BEGIN Text block

In sum, there is strong evidence that significant regulatory reform is ahead driven by a Republican Congress and Presidency.  One can only hope that logic will prevail and that protection of human health and the environment will continue as a fundamental goal for the nation.

Why the EPA’s Mission Remains Critically Important

With good reason President Nixon created the EPA in 1970.  The Agency’s basic mission is to protect human health and the environment.  This is accomplished with an $8 billion budget and 15,000 full time equivalent staff.  Although it often is not evident in our daily lives, we have all been impacted in a positive way by the Agency’s efforts and programs.  Consider if you will the scope of the Agency’s oversight and responsibilities:

  • Nationwide Facility Coverage.  Over 800,000 facilities in the U.S. generate air emissions, wastewater, and hazardous waste at a level sufficient to require regulatory oversight through mechanisms such as Title V air permits, NPDES wastewater discharge permits, and/or hazardous waste generation and disposal requirements.  That’s an average of 16,000 facilities per state where there is regulatory oversight and controls over the release of pollutants.
  • Hazardous Waste Generation.  There are over 26,000 large quantity hazardous waste generators in the U.S., generating over 33 million tons of hazardous waste annually.  These generators are required to manage the wastes properly and report to the EPA every other year on their activities.
  • Toxic Releases.  There are over 22,000 facilities in the U.S. that release listed toxic chemicals at a sufficient level to require reporting under the Toxics Release Inventory (TRI) requirements of the Emergency Planning and Community Right-to-Know Act.  Over 3.3 billion pounds of toxics were released nationally in 2015.  TRI reporting has resulted in a better understanding of pollutants in our environment and has driven a reduction over time of releases.
  • Superfund Sites.  As a result of the 1980 passage of the Comprehensive Environmental Response, Compensation and Liability Act (CERCLA) some 1,188 “Superfund” sites have been cleaned up as of November 30, 2016.  However, there remain 1,337 National Priorities List (NPL) Superfund sites yet to be cleaned up.
  • Toxic Chemicals.  There are 85,000 chemicals inventoried and regulated under the Toxics Substances Control Act.  These include materials containing asbestos and PCB’s, which were considered “miracle” products when first produced.  Very few of the inventoried chemicals have undergone meaningful risk assessments to determine hazards posed to human health or the environment.  The Frank R. Lautenberg Chemical Safety for the 21st Century Act signed into law on June 22, 2016 contains provisions to assure that these assessments are conducted.

It is important to note that, save for the Superfund sites, all of the chemicals, wastes, releases, and discharges discussed above are being managed in compliance with existing environmental regulations.  Do we really want to eliminate 75% of these regulations resulting in fewer controls over discharges and releases?

Closure

The future of environmental regulation in the U.S. is cloudy indeed.  It is really too soon to tell exactly what might be the impact of President Trump’s Executive Order and other pending regulatory reform initiatives.  It would be prudent to keep a close watch…

 

[i] The Regulatory Flexibility Act and Executive Order 12,866 require Spring and Fall Regulatory Agendas.

[ii] U.S. Environmental Protection Agency, “Fiscal Year 2016 EPA Enforcement and Compliance Annual Results,” Office of Enforcement and Compliance Assurance, December 19, 2016.

[iii] U.S. Environmental Protection Agency, FY 2013 Office of Enforcement and Compliance Assurance (OECA), National Program Manager (NPM) Guidance, April 30, 2012, p. 6.

[iv] Obama, Barak, “Toward a 21st-Century Regulatory System”, Wall Street Journal, January 18, 2011.

END Text block
BEGIN Dataset records

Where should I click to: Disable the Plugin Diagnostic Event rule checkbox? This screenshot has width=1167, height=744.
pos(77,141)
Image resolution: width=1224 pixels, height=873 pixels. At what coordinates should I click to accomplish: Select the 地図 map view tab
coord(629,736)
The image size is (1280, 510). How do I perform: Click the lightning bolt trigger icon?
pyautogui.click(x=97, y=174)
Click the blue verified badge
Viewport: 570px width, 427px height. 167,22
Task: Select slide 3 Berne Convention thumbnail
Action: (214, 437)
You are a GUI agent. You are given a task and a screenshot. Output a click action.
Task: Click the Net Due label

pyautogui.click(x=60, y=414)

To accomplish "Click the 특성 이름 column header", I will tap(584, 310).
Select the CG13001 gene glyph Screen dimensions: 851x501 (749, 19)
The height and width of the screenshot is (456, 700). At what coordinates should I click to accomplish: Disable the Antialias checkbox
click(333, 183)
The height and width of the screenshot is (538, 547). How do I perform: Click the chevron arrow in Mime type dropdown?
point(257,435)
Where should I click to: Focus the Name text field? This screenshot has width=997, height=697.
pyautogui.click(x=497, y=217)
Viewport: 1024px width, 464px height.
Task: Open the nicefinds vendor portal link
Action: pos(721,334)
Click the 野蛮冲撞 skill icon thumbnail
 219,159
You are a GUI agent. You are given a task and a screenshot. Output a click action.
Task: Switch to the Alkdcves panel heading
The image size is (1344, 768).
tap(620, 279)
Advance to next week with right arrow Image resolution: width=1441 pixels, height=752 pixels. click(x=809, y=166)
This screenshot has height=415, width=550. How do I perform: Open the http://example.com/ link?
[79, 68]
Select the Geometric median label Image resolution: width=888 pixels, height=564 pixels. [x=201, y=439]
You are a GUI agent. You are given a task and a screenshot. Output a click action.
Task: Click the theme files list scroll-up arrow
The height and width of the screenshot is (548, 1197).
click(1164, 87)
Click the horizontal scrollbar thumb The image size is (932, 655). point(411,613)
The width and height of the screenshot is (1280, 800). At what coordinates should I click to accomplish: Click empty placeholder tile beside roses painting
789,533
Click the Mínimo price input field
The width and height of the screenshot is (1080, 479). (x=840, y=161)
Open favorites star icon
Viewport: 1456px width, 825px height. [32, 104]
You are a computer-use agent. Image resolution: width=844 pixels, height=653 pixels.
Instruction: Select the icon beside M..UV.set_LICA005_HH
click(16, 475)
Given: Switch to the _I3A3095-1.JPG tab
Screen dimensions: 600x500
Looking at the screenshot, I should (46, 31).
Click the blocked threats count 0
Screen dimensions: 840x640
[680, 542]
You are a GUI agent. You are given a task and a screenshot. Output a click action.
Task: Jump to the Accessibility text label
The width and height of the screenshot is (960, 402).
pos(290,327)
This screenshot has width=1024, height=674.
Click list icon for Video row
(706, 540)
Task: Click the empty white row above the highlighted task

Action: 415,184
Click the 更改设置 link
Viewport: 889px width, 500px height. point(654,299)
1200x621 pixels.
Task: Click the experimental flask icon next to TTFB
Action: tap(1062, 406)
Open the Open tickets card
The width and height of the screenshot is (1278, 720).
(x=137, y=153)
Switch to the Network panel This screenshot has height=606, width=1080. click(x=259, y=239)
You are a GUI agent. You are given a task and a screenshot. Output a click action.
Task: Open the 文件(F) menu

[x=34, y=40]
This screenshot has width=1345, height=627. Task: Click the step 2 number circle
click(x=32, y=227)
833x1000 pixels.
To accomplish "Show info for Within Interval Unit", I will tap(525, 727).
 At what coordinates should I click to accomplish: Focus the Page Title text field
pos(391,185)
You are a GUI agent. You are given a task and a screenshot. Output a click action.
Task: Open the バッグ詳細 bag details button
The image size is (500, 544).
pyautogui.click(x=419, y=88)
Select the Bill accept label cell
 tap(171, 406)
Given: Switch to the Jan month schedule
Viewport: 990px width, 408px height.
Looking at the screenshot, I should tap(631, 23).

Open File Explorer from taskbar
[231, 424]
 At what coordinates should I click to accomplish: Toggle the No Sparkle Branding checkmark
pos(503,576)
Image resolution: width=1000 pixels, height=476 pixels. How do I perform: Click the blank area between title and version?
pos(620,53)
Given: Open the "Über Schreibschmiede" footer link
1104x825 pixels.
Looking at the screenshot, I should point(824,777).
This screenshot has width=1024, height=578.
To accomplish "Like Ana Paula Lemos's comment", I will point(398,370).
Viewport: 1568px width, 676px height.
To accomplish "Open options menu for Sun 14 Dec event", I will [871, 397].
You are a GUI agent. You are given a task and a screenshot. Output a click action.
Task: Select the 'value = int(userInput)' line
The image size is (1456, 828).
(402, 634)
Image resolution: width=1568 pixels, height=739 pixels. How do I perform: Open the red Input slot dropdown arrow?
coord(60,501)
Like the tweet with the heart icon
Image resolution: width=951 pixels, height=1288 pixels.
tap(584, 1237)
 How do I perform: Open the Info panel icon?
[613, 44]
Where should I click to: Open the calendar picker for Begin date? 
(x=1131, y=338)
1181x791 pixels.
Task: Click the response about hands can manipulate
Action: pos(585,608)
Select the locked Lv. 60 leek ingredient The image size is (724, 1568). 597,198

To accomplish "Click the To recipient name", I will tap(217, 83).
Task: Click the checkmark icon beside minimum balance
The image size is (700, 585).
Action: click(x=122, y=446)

END Dataset records

Activity A:
Print the portion of the EPA passage that opens with the words containing "[i] The Regulatory" and closes with "December 19, 2016.".
Activity B:
According to the EPA passage, are these statements true? For each, answer yes or no and quote the deciding words. (i) President Nixon created the EPA in 1970. (ii) Large quantity hazardous waste generators must report to the EPA every year. (iii) Fewer than 1,200 National Priorities List Superfund sites remain to be cleaned up.
Activity C:
In one to three sentences, explain why the EPA passage says the chemicals inventoried under the Toxics Substances Control Act are a concern, and say what it names as addressing that concern.
The records are not needed for this work.

Task solution A:
[i] The Regulatory Flexibility Act and Executive Order 12,866 require Spring and Fall Regulatory Agendas.

[ii] U.S. Environmental Protection Agency, “Fiscal Year 2016 EPA Enforcement and Compliance Annual Results,” Office of Enforcement and Compliance Assurance, December 19, 2016.

Task solution B:
(i) Yes: "With good reason President Nixon created the EPA in 1970."
(ii) No: "report to the EPA every other year on their activities."
(iii) No: "there remain 1,337 National Priorities List (NPL) Superfund sites yet to be cleaned up."

Task solution C:
Very few of the 85,000 inventoried chemicals have undergone meaningful risk assessments to determine the hazards they pose to human health or the environment. The Frank R. Lautenberg Chemical Safety for the 21st Century Act was signed into law on June 22, 2016. It contains provisions to assure that these assessments are conducted.